Extract provided:
==========

# Forum More Stuff Debate & Technical Discussion  insurance rebuild + extension questions

## Snec

Hi, 
We are having our house repaired after a house fire and are considering making some changes as part of the rebuild. 
Does anybody have experience with dealing with this sort of thing? We're worried about how the insurer and builder will handle their obligations. The builder is an insurance specialist and seems very guarded, like he's working for the insurer not us.  
Some tips on how we should tackle this would be great.  
Thanks.

----------


## johnc

> Hi, 
> We are having our house repaired after a house fire and are considering making some changes as part of the rebuild. 
> Does anybody have experience with dealing with this sort of thing? We're worried about how the insurer and builder will handle their obligations. The builder is an insurance specialist and seems very guarded, like he's working for the insurer not us.  
> Some tips on how we should tackle this would be great.  
> Thanks.

  Speak to the claims assessor, be honest (straight forward) about your intentions, and tell them what you would like to do in regard to changes. Depending on the assessor rather than the company you will get a response on how he/she would like to deal with it. I have gone through this process on some criminal damage in particular and I would strongly suggest you need to know exactly what you want and not vary it once you come to an arrangement with the insurer. They'll possibly make it difficult for you and may try to wiggle out of some of the costs but hold your ground, be reasonable, be pursuasive and above all be prepared to concede if you have a conflict on a change/repair.

==========

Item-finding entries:
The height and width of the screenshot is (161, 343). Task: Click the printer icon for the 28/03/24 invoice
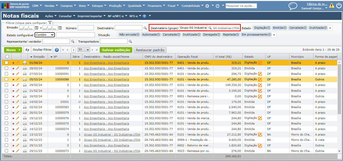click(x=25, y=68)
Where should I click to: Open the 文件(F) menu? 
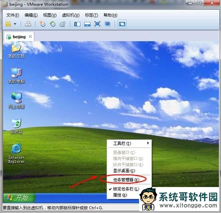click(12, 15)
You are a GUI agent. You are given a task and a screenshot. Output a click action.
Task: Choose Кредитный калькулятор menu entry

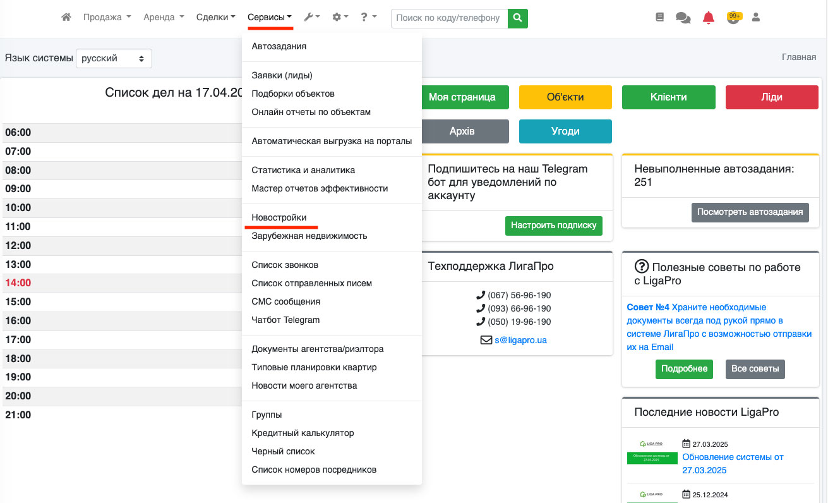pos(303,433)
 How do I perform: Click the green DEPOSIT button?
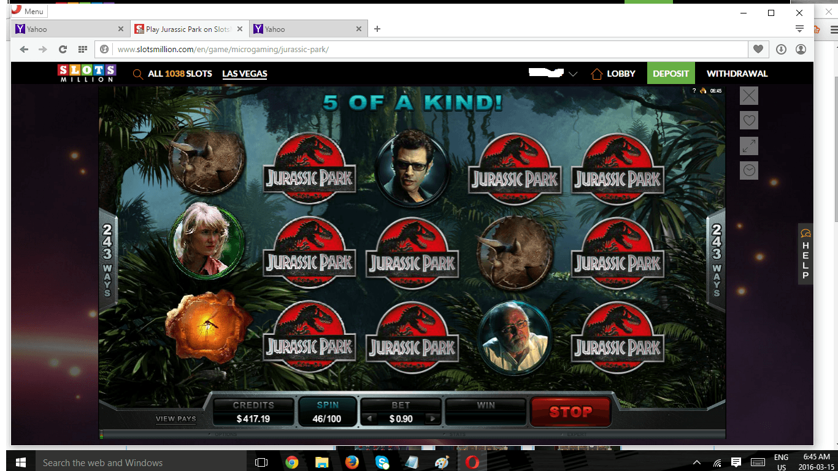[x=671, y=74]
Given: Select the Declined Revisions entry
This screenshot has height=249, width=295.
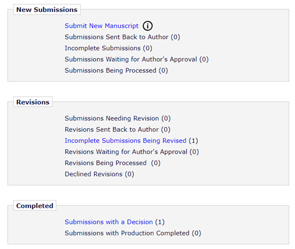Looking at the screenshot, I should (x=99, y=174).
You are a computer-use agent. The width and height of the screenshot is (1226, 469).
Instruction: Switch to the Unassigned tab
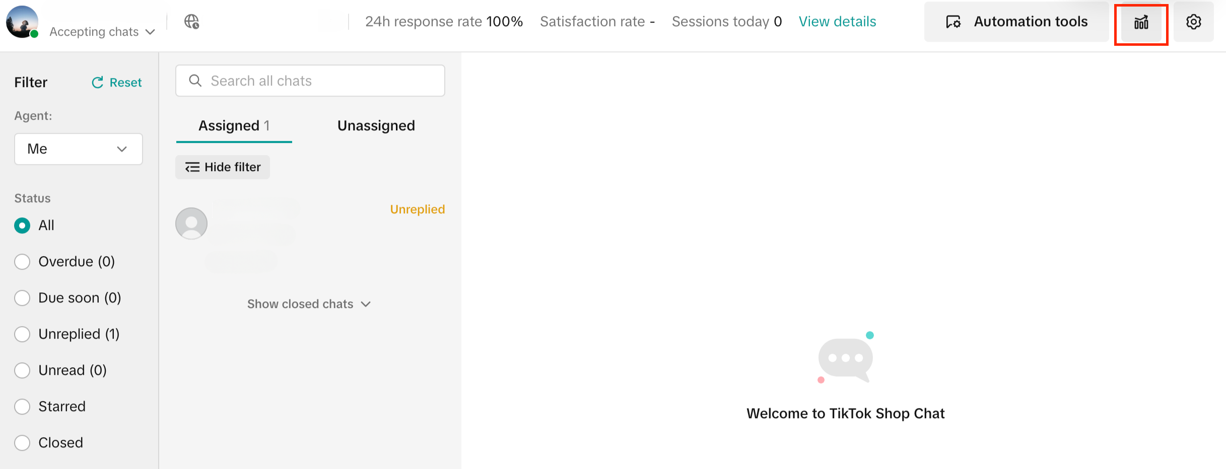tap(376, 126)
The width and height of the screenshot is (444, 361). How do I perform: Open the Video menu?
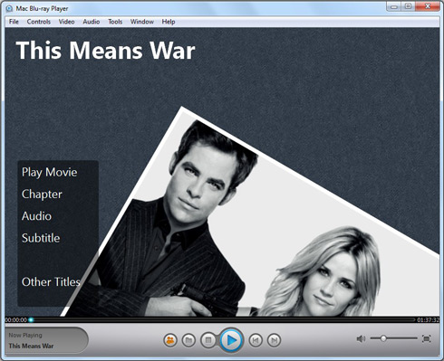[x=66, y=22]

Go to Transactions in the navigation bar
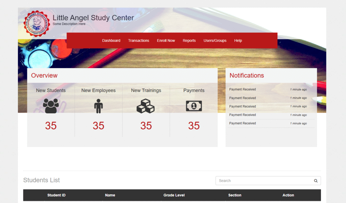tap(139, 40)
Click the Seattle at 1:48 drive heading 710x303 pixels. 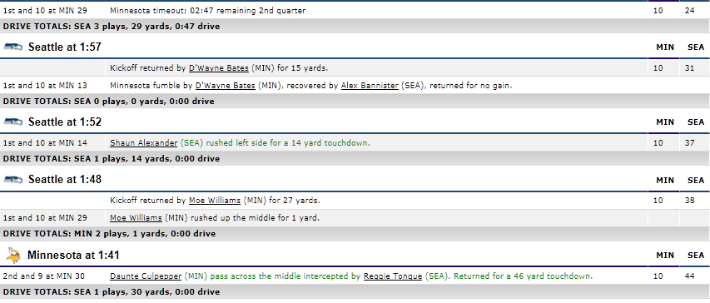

==========

Goal A:
In the insurance rebuild thread, what kind of specialist is the builder said to be?
Goal B:
Reproduce the part of the insurance rebuild thread that begins at the words "Speak to the" and ends after "on a change/repair.".
Goal C:
Carry on the insurance rebuild thread from the point where it stops.
The entries are separate from the insurance rebuild thread.

Right answer A:
An insurance specialist.

Right answer B:
Speak to the claims assessor, be honest (straight forward) about your intentions, and tell them what you would like to do in regard to changes. Depending on the assessor rather than the company you will get a response on how he/she would like to deal with it. I have gone through this process on some criminal damage in particular and I would strongly suggest you need to know exactly what you want and not vary it once you come to an arrangement with the insurer. They'll possibly make it difficult for you and may try to wiggle out of some of the costs but hold your ground, be reasonable, be pursuasive and above all be prepared to concede if you have a conflict on a change/repair.

Right answer C:
What you should initially aim for is to get the process you need to go through to do what you would like to do.

----------


## Snec

> Speak to the claims assessor, be honest (straight forward) about your intentions, and tell them what you would like to do in regard to changes. Depending on the assessor rather than the company you will get a response on how he/she would like to deal with it. I have gone through this process on some criminal damage in particular and I would strongly suggest you need to know exactly what you want and not vary it once you come to an arrangement with the insurer. They'll possibly make it difficult for you and may try to wiggle out of some of the costs but hold your ground, be reasonable, be pursuasive and above all be prepared to concede if you have a conflict on a change/repair. 
> What you should initially aim for is to get the process you need to go through to do what you would like to do.

  Thank you. 
This is very foreign ground to us.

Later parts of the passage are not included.